It's Tetris, made with Bevy!
Because clearly the world needs yet another Tetris clone.
Starting from the Bevy 0.4 example but substantially re-written to meet Bevy 0.6 requirements and with additional features. Later updated to work with bevy 0.7.
More prosaically, when investigating Bevy 0.6 for a possible future project, there seemed to be a lack of examples the went beyond here's a piece of code that works to including the reasoning behind the code and the context in which it was required.
The code compiles debug builds without warnings in rust 1.60.0 and bevy 0.6.0, with one warning in release builds because of an unused variable.
cargo clippy is mostly happy, except for a few checks that I have explicitly allowed and commented.
There are lots of comments in the code that (hopefully) explain my specific reasons for various implementations.
Standard operations:
- Move left: J, Left
- Move right: L, Right
- Down: K, Down
- Rotate clockwise: X
- Rotate anti-clockwise: Z
- Drop to bottom: Space
- Pause / unpause: P, Escape
- Restart: R
- Quit: Q
Additional operations available in debug builds:
Print a text version of the internal representation of the playing field: / (slash)
Check that the internal representation of the playing field agrees with the block entities: ' (apostrophe)
These extra operations have been left in to demonstrate (one way) how to conditionally compile code blocks.
Doesn't implement all the required rules from the Tetris Guidelines, such as spins, holds, preview next piece etc.
I'm not suggesting that the methods used here are the best or only way to implement various features, they just worked for me.
Dyamically created and destroyed entities without loading assets from files.
Dynamic text elements that are modified and moved at runtime.
Simple keyboard event capture.
Window resizing event capture including modifying UI elements (the Text items).
Primary entities are the blocks that comprise each tetromino. Once a tetromino has 'fallen' its individual blocks might be removed independantly as we clear a line, so we may as well start with just the blocks and use marker components to identify those that are part of the current tetromino.
A fallen tetromino is part of the heap of blocks at the bottom of the playing field.
We also need entities for the playing field and text UI elements.
Various shallow and marker components (ie structs with no content) to identify blocks in different states and text UI elements that may need moving and/or updating (eg the score).
The 'soft drop' timer that moves the current tetromino down whether you like it or not. This interval reduces as you reach higher levels.
A larger structure holding the game configuration and current state (current level and score, is the game paused, is the current tetromino falling etc). For historical reasons, this is called matrix (and it does include a vector that represents the playing grid, which is sort of a matrix).
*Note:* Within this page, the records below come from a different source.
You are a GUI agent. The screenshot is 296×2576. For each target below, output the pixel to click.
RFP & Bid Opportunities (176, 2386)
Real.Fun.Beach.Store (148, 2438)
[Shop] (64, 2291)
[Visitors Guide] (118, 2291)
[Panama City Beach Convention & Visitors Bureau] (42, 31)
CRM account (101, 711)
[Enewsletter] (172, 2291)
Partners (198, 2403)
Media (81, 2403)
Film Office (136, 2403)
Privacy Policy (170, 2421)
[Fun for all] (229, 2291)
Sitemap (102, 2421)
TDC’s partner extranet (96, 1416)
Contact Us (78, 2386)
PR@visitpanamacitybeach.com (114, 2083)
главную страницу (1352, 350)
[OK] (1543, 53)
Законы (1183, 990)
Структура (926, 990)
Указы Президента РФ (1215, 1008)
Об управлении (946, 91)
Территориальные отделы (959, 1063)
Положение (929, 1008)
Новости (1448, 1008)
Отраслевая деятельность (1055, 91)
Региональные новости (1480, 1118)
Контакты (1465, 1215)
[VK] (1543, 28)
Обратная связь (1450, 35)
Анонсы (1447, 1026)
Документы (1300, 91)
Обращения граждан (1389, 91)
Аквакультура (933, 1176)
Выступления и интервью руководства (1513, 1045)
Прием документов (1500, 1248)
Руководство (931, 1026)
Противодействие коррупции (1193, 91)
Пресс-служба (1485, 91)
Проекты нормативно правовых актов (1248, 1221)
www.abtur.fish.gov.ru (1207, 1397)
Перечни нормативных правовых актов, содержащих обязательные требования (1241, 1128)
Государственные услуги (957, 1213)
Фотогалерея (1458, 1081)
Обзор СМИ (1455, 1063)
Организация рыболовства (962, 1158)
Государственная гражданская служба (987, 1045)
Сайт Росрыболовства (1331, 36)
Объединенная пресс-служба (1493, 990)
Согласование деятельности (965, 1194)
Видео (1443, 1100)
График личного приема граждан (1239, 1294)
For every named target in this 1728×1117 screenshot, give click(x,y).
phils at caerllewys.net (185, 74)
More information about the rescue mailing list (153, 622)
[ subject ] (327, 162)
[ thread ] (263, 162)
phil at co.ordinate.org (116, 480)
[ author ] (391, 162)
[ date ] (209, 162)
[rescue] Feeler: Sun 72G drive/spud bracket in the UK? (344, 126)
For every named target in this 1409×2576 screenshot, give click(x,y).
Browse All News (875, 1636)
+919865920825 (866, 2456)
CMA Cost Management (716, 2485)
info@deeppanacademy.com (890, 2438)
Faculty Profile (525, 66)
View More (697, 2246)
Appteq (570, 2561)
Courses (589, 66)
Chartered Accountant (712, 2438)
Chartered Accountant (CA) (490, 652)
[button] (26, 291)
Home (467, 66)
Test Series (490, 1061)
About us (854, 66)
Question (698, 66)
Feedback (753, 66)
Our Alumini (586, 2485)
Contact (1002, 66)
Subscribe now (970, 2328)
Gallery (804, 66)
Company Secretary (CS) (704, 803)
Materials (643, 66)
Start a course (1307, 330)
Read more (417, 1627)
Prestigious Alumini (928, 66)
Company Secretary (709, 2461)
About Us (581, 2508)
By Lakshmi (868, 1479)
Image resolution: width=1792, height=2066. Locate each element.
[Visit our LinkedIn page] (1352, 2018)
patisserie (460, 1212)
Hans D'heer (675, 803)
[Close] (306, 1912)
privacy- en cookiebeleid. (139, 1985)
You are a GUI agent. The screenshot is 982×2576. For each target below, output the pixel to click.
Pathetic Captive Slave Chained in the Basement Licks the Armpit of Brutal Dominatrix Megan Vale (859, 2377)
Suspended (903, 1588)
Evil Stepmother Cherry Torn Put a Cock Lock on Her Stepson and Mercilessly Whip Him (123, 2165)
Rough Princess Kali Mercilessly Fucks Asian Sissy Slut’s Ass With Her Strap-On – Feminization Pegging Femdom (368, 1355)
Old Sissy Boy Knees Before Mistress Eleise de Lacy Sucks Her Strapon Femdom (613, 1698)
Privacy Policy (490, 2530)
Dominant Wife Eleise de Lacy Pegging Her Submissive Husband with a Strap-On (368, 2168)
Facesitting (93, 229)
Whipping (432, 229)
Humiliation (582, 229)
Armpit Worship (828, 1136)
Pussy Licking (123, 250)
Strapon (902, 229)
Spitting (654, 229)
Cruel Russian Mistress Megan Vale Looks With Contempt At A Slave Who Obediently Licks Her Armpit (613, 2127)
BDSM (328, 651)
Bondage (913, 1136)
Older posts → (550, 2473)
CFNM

The function name is in parentheses.
Creates the matrix resource based on the configuration constants.
Creates the static sprites for the playing field. These graphical elements are positioned relative to the centre of the window and automatically move as the window is resized (automatically meaning Bevy does it for us).
Checks to see if any rows are full, in which case they are cleared and the heap blocks above moved down.
This also updates the score which may update the level and increase the speed at which tetrominoes drop.
This function includes a debugging block that confirms that the matrix representation of the playing field agrees with the block entities.
Randomly selects a new tetromino type and creates its blocks at the top of the playing field.
This system needs to be in a separate stage so that the block entity removal and creation does not interfere with the movement processes (the movement interferes with clearing rows but it is easier to move just one system to a seperate stage).
Responds to keyboard events to move the current tetromino around the playing field and various other operations.
Uses the soft drop timer to keep the current tetromino moving down.
Detects when the current tetromino has reached as low as it can, when it get moved to the heap. This triggers a new tetronimo creation or game over if everything has goner horribly wrong.
Any blocks that move within the playing field are marked with an UpdateBlock component. These can be either the current tetronimo which has been moved/rotated, or part of the heap that needs to move when a line is cleared.
The screen position of these sprites gets recalculated and the UpdateBlock component cleared.
These recalculations could happen in the systems that move the tetrominoes and rows, but Bevy favours more smaller systems over fewer larger ones - it means things can run in seperate threads, improving performance.
Resets the internal game state (matrix), removes any current block entities and triggers the game to start with a new tetromino.
Text UI elements are positioned relative to the top left and do not automatically move when the screen size changes. This means that if we want some text to retain it's position relative to the sprites of the playing field, we have to remove and recreate them each time the screen size changes.
Some text elements have multiple sections (level and score), some have only one (status), so there are two different methods of creating the entities.
I couldn't find a way to change the position of a text element (a TextBundle) after it had been created, so removing and recreating them was my only solution. This may change in future versions of Bevy.
There is a resze event when the application starts, so we don't need to create our text UI elements anywhere else.